Recalling that the electron configuration for neon (10Ne) is 1s²2s²2p⁶, explain the chemical properties of the adjacent elements (₉F and ₁₁Na).

Answer 1

1) Fluorine properties :

a) 'F' is 7th 17th group element. its electronic configuration 1s²2s²2p⁵ . it just nearest electronic conguration of Ne inert gas.

b) Fluorine readily accept electron to form anion F^- to get inert gas configuration 1s²2s²2p⁶ .

c) F is highest electronnegative atom in the periodic table . it is due to small atomic size and high electronegativity.

d) 'F' is non-metal due to high electronegativity.

e) 'F' shows only two oxidation states 0, -1.

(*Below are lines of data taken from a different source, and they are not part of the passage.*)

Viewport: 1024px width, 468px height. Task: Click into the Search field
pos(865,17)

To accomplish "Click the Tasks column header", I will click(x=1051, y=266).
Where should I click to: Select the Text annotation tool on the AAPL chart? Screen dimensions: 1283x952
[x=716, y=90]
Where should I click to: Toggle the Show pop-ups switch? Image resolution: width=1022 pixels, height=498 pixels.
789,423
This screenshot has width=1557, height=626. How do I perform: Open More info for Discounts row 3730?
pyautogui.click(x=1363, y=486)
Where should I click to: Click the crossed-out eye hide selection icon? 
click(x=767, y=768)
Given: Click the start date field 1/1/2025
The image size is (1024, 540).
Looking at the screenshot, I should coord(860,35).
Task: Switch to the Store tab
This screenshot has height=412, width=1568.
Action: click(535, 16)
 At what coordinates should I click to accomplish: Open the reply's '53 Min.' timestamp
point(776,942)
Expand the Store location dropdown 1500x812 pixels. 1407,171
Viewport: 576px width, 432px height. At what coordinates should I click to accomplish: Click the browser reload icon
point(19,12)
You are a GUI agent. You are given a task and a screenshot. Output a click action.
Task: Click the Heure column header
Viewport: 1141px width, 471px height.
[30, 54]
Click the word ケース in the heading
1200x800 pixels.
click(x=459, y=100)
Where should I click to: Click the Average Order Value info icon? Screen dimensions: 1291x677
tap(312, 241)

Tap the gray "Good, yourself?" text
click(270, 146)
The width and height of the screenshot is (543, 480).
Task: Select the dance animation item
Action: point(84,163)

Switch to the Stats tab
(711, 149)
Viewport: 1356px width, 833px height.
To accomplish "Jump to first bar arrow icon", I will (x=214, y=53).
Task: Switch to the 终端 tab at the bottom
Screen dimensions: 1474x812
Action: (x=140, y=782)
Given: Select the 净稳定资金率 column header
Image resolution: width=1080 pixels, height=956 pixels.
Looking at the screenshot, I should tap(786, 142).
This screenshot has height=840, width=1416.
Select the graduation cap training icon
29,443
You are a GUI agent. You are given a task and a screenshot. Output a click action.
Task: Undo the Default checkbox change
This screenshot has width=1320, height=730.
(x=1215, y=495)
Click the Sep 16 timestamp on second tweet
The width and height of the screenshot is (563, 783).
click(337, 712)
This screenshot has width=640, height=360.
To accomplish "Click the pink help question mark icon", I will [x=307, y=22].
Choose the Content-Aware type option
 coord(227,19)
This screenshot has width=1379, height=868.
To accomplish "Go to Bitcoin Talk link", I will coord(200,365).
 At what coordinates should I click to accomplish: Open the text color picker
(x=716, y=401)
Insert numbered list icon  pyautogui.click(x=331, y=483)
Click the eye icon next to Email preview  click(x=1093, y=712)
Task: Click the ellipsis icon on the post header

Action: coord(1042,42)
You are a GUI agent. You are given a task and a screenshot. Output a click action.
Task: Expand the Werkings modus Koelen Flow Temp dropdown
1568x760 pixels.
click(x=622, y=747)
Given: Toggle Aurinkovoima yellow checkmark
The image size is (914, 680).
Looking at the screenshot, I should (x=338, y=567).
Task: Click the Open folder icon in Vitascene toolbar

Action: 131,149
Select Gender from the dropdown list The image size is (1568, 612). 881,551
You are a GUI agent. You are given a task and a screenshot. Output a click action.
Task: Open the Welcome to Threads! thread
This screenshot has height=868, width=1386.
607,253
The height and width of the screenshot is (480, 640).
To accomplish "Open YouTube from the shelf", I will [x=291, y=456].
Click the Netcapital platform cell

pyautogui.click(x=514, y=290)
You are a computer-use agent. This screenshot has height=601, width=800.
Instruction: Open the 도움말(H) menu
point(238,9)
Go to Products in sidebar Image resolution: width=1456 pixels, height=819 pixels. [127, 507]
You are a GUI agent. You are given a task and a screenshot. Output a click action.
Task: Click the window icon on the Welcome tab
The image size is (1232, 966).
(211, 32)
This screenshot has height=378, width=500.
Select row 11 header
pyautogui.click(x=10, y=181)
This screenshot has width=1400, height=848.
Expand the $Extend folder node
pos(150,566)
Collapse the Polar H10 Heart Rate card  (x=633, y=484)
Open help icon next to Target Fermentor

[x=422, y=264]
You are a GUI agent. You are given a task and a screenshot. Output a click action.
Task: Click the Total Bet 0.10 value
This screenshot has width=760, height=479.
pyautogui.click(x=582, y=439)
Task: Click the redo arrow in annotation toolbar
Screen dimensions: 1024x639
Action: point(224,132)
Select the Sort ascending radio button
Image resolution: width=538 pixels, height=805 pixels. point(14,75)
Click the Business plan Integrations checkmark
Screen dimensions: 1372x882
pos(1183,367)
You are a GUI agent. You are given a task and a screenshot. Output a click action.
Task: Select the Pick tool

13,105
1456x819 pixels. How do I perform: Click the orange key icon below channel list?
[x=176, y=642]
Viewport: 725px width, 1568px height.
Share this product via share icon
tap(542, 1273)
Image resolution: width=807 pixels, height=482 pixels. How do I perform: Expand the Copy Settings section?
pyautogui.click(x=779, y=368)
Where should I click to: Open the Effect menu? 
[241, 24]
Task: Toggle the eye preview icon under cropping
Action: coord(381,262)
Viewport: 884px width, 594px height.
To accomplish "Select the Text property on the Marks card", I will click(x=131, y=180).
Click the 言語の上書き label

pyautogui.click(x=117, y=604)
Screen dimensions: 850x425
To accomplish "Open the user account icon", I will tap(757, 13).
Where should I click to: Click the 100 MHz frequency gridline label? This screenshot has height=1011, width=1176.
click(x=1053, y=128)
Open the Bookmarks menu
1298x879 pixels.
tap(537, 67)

f) F' forms two oxides OF2 and O2F2 . these are called Oxygen fluorides because of high electronegativity.

those oxides never be called as Fluorine oxides.

g) due Nearest electronic configuration of Ne , it forms many metal fluorides

   example : NaF , LiF, MgF2 , AlF3   etc

h) finally Fluorine is non- metal, high electronegative, always accept electrons , never loose electrons . these all properties are due to which is present nearset to inert gas Ne

2) Na properties:

a) 'Na' is 1st group element. its electronic configuration 1s²2s²2p⁶3s¹ . it is having one more electron than inert gas Ne

b) Na' readily loose one electron form Na+   stabel cation this cation electronic configuration is 1s²2s²2p⁶.

c) sodium is highly electropoistive element and readily form cation Na+

d) sodium is metal due to high electropositivity.

e) sodium forms metallic oxides in tis +1 oxidation states

   ex: Na2O , Na2O2

f) sodium oxides are basic in nature . it is due to high elecropositivity of Na

g) Na forms many other metallic compounds in its +1 oxidation states

ex: NaF, NaCl, Na2SO4, Na2CO3, NaHCO3

h) so fianally sodium is metal, high electropositive , always shows +1 oxidation state.